Codes for depression



As a student of science and psychology, I am interested in learning about inherent biological mechanisms that are responsible for the various external experiences we go through on a daily basis. Why do people act the way they do, or why do humans feel a certain kind of way when watching a sad movie, or a funny movie or a scary movie?

Module 15.1, addresses the broad topic of Mood Disorders.

I wanted to know specifically about the chemical responsible for "depression". Why do we feel sad or down during not so happy times? What makes us feel that way? well, there are many factors that can help explain this mechanism, but in this post, I will talk mainly about the chemical imbalance in the brain.

Neurotransmitters, which are chemicals responsible for relaying most neural information from one neuron or nerve cell to the next have been helpful in explaining the case of depression.




The cause of depression, is dependent upon the volume or amount of these neurotransmitters being communicated throughout the neural pathways. If there is too much or too little then there is an imbalance or a breach to homeostatic event, which can then lead to the person feeling depressed or sad. The family of neurotransmitters that have been linked to depression are all classified in a group called monoamines which are further classified into three: 

Serotonin, Dopamine, and Norepinephrine

Low levels of monoamines cause depression in humans. One study have found that high levels of an enzyme responsible for breaking down serotonin, the Monoamine Oxidase-A (MAO-A), is significantly higher in cases of depression. 

Chemically, that is the explanation. Physiologically, the parts of the brain depression is most prevalent are: 


The Amygdala, Thalamus, Hippocampus.


Depression, once again, is experienced by the human in effect of a biological mechanism... Some argue that this is not the only cause of depression, things like the environment, and genetics also influence the occurrence of depression. However, for me chemically and biologically explained is much more satisfying. If you want to learn about the physical effects of depression, I have included an image below: 


Good luck and happy day! 






Friday, April 11, 2014

The Immune-Brain Loop and Stress




So the title might boggle you, because you did not come across that specific terminology in the text. But in fact it is just another synonym we did visit in the text: psychoneuroimmunology. I was interested in this topic because it explains a relationship between the immune system (yes) and the central nervous system. Yes, in fact, chemicals involved in fighting infection can be linked to emotional feelings like depression and other mental mechanisms.

To illustrate, first I must introduce what is called the HPA axis which stands for the hypothalamus-pituitary-adrenal cortex.

The image below depicts what happens when a stimulus of stress is introduced via externally (i.e., you experience through your sense of sight, smell, touch, etc.). It leads to a cascade of responses that involves the HPA axis. First response, through the hypothalamus, which releases CRF and so on....

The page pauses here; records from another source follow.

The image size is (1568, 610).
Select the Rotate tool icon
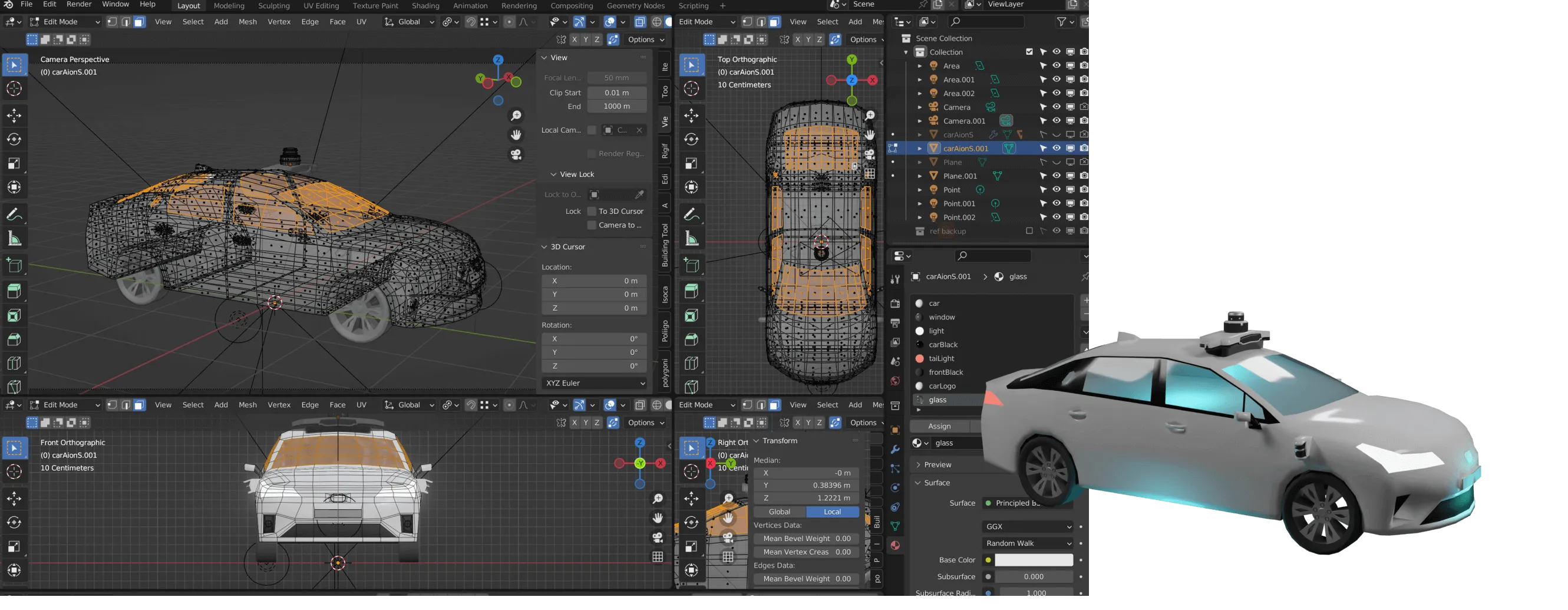[x=15, y=139]
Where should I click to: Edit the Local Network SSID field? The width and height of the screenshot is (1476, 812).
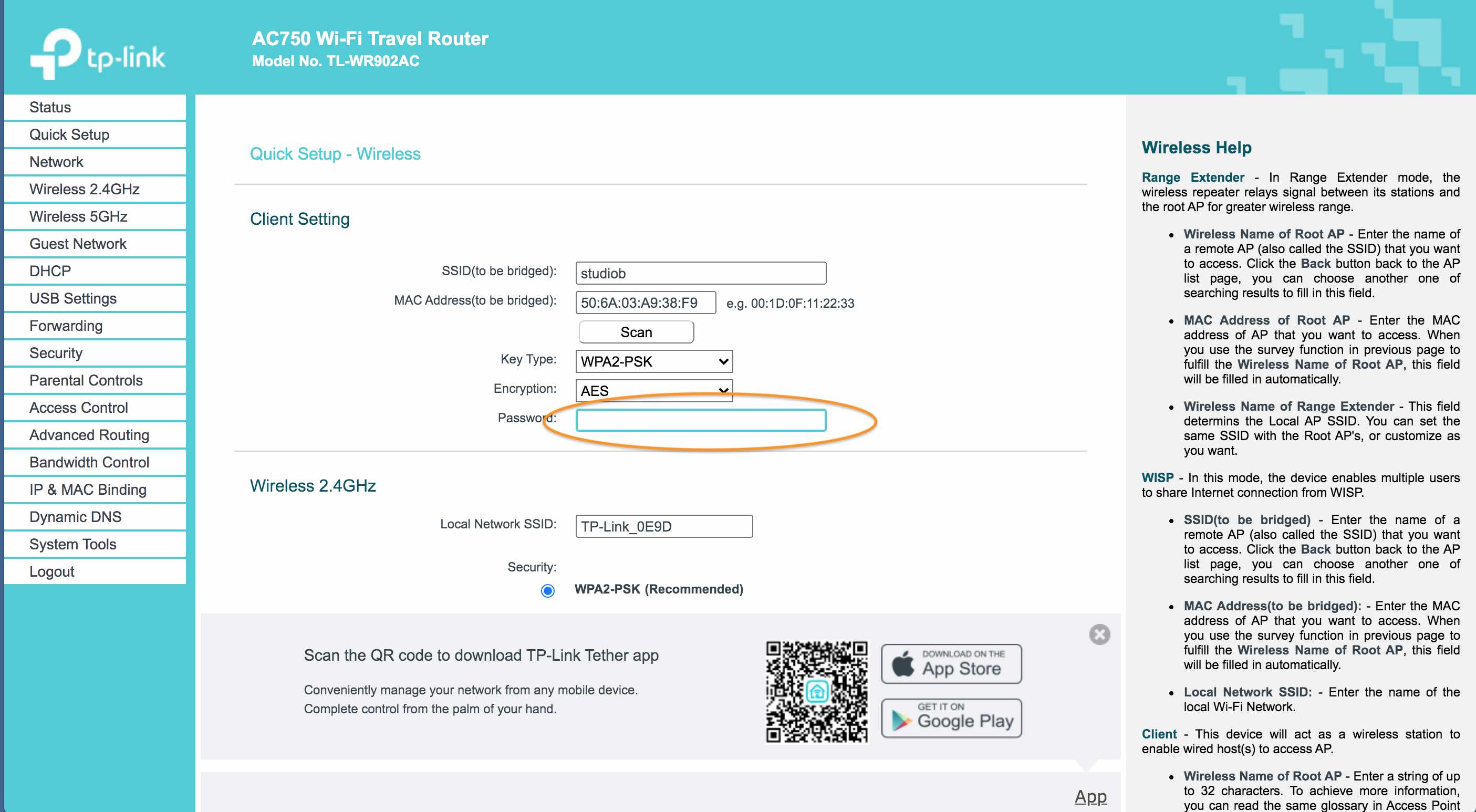(663, 526)
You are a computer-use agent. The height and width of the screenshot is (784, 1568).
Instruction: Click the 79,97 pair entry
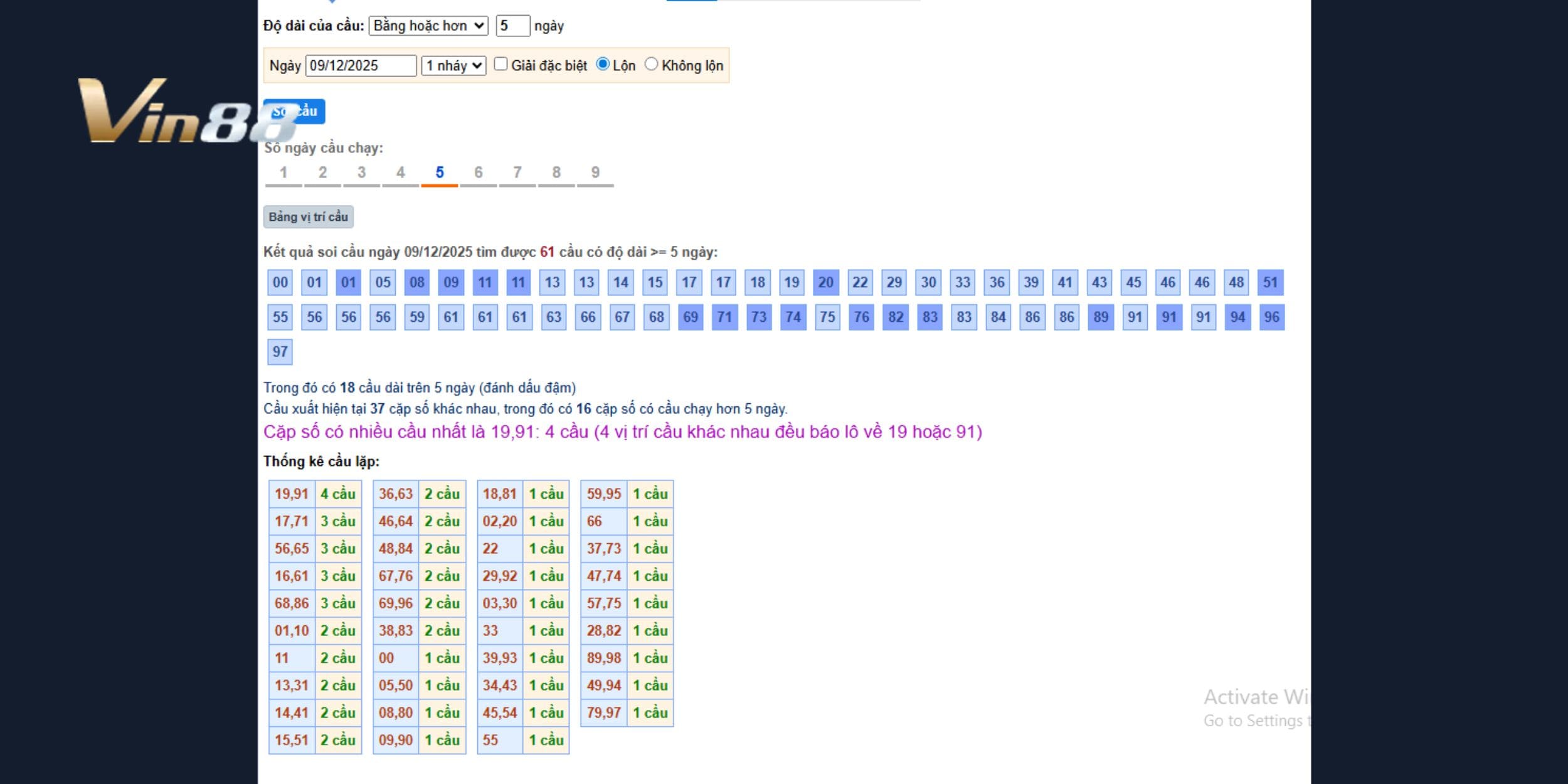[603, 713]
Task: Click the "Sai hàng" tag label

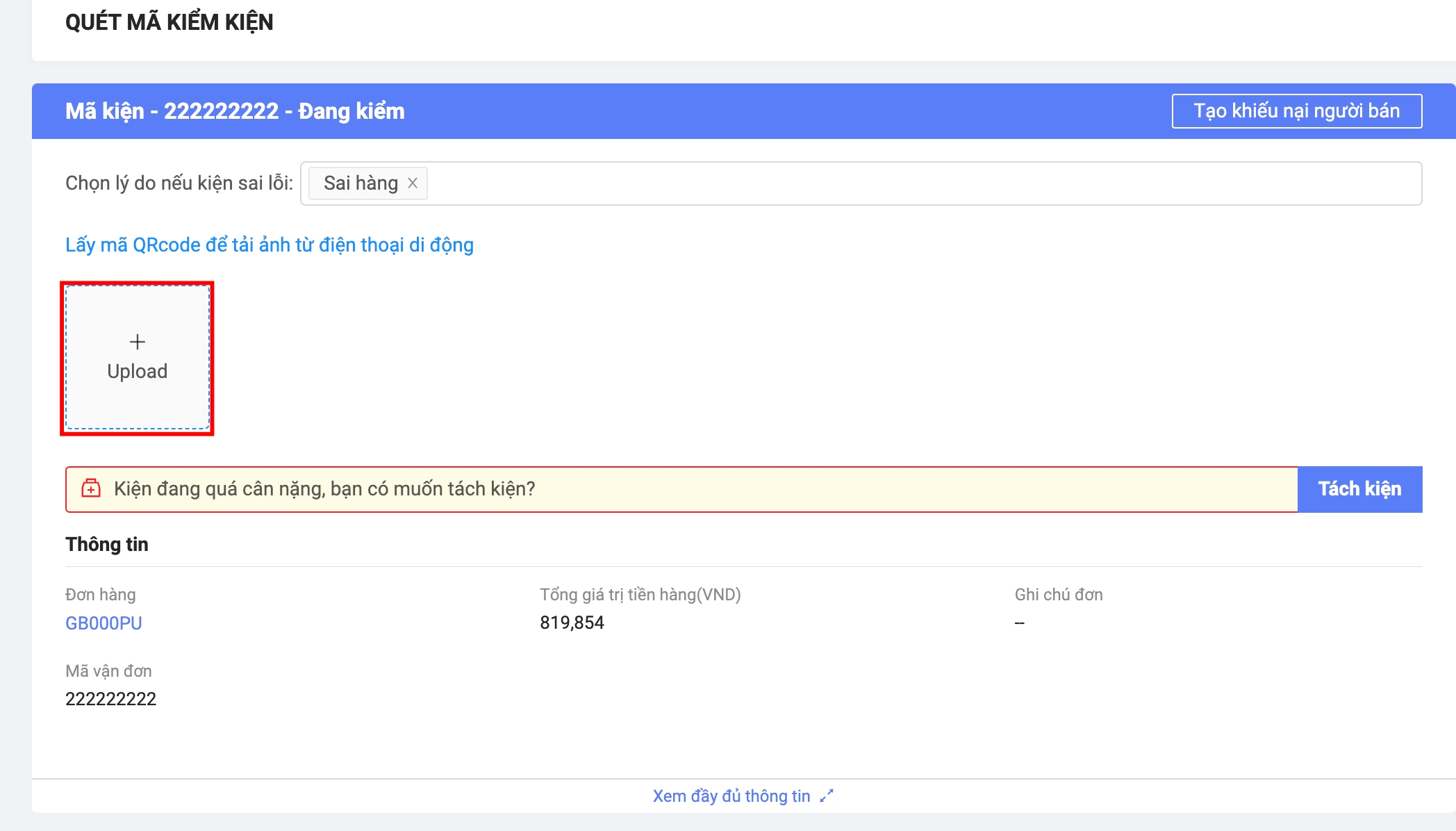Action: pyautogui.click(x=361, y=183)
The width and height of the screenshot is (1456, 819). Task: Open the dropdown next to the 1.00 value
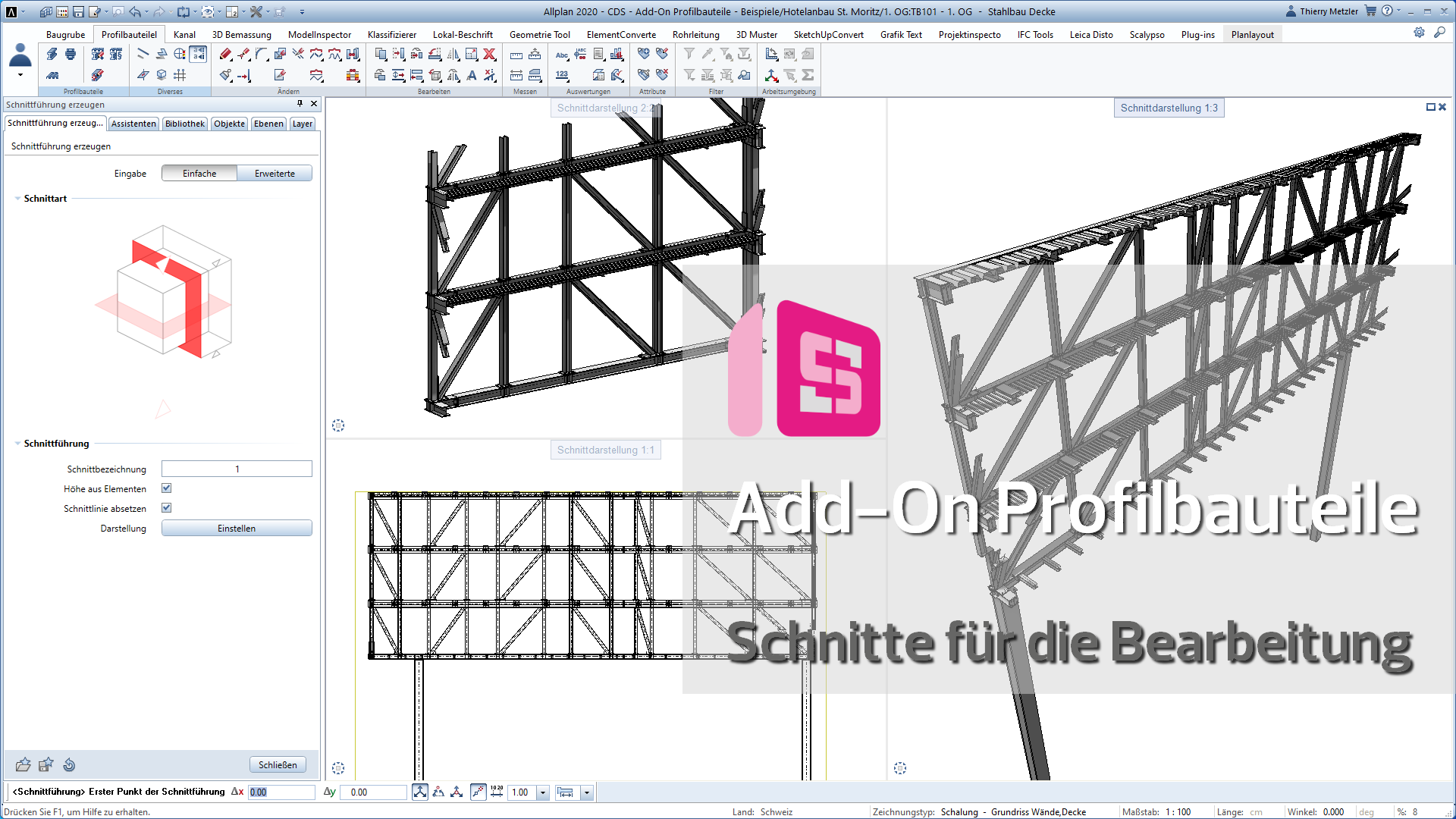[x=543, y=792]
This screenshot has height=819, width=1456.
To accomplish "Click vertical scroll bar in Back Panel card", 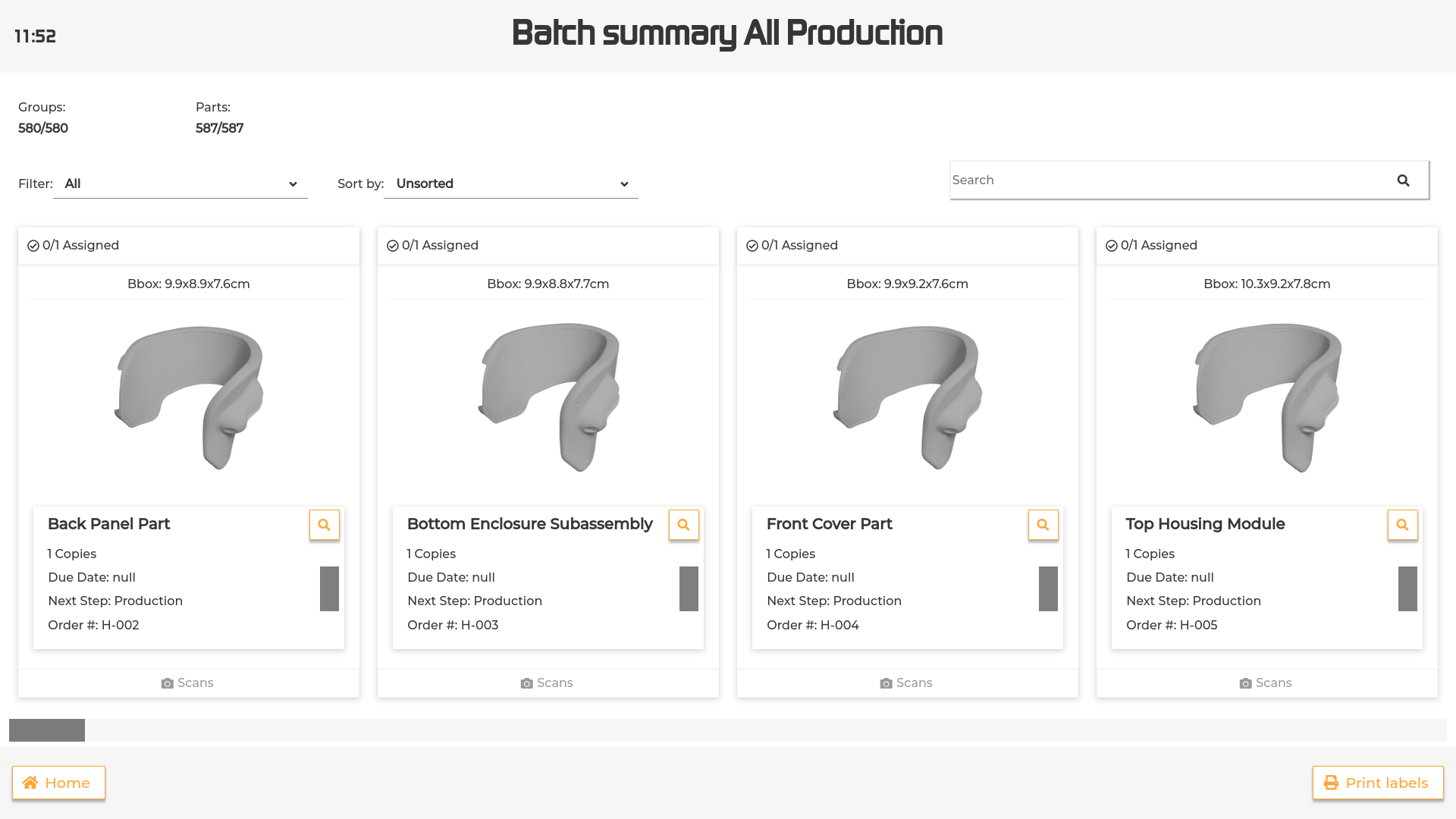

Stress is a broad term. It can change its meaning and purpose if you place "stress" in a different context. Like in psychology, when we mention stress, we immediately associate it with emotions, like frustration or anger. However, in physical biology, stress means an injury. A physical trauma to the foot or finger or what have you. And the immune system is directly involved in eradicating stress to the physical aspect of your body. Levels of white blood cells (WBCs) that fight infection, such as cytokines and natural killer cells, are elevated in response to a physical stress like a cut in your bleeding finger, etc. But it has been shown that elevated levels of cytokines, are also correlated with emotional stress. One explanation is that (as shown in the table below) increased cortisol production directs its energy to increasing metabolism and therefore detracts energy synthesizing proteins. In other words, increasing the cortisol production will lead into a deprivation of normal levels of B cells, T cells, and natural killer cells, which are all WBCs found in the immune system. Having low levels of WBCs mean depression and extreme sadness.




Prolonged stress also harms the physiological aspect of the brain. In the hippocampus elevated levels of cortisol can mean toxicity that eventually leads to damage in the neurons of the hippocampus, which is responsible for maintaing stability in emotional pursuits.